Records supplied
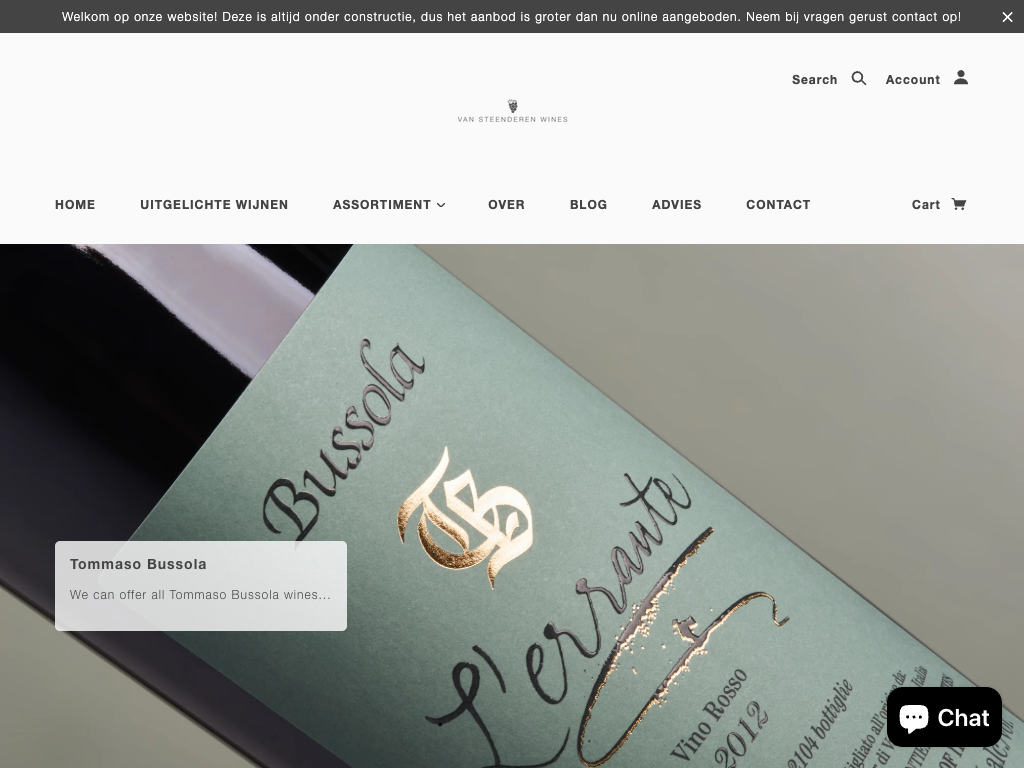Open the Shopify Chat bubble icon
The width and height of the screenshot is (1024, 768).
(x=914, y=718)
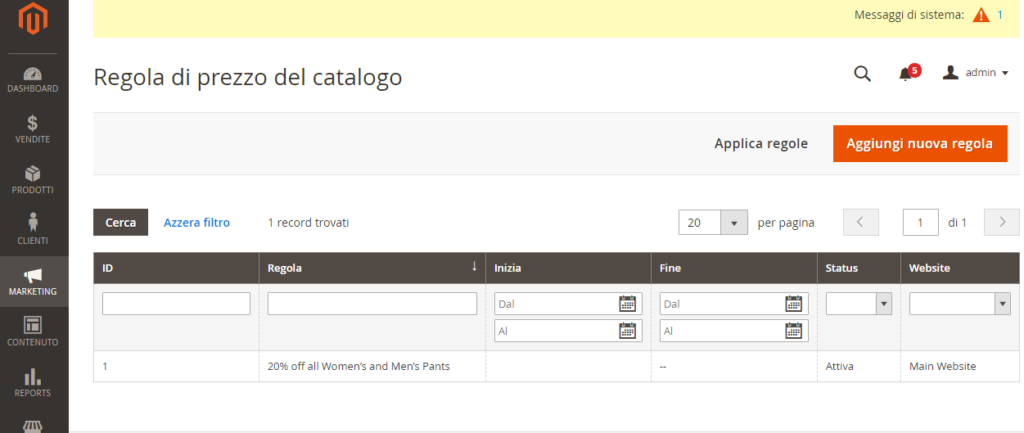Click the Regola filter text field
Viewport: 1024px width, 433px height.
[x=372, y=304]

==

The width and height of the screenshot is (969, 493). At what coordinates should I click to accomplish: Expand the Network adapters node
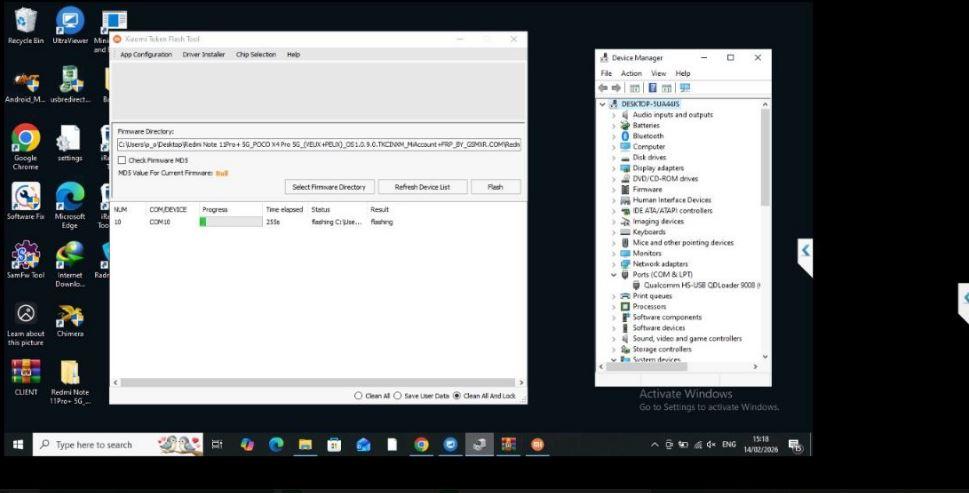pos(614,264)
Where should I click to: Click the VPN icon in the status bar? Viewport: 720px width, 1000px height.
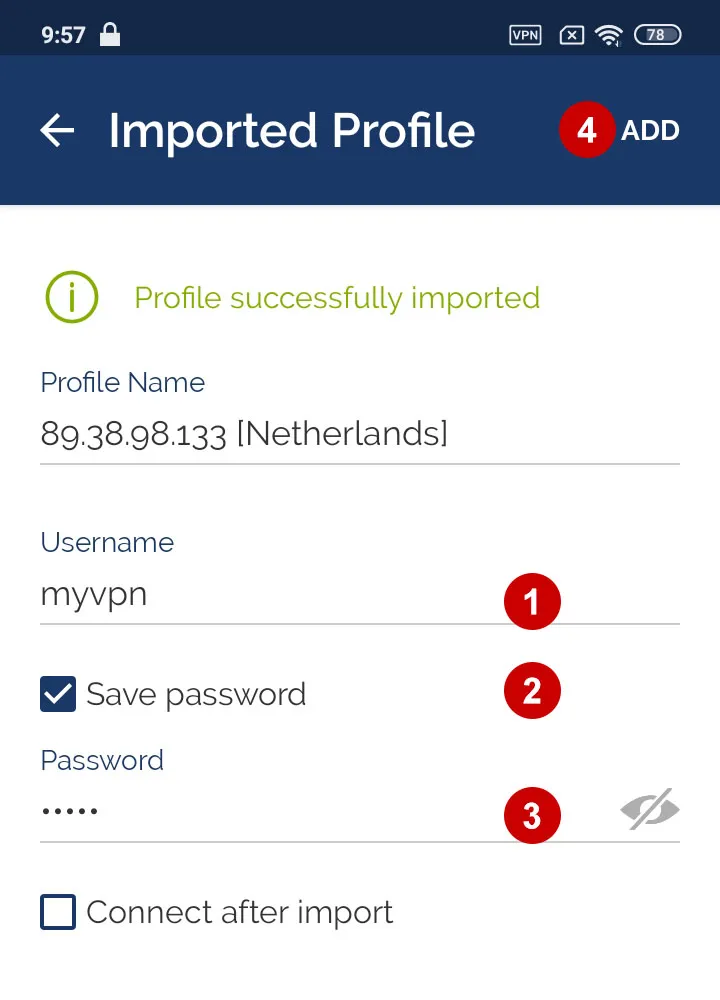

Required work
Every line from the one with "The width and height of the screenshot is (969, 493)." through the one with "Where should I" is to be reproduced exactly as written above, and the pictures are to be dropped.

Result below
The width and height of the screenshot is (969, 493). At what coordinates should I click to accomplish: Expand the Network adapters node
pos(614,264)
Where should I click to: Click the VPN icon in the status bar? Viewport: 720px width, 1000px height.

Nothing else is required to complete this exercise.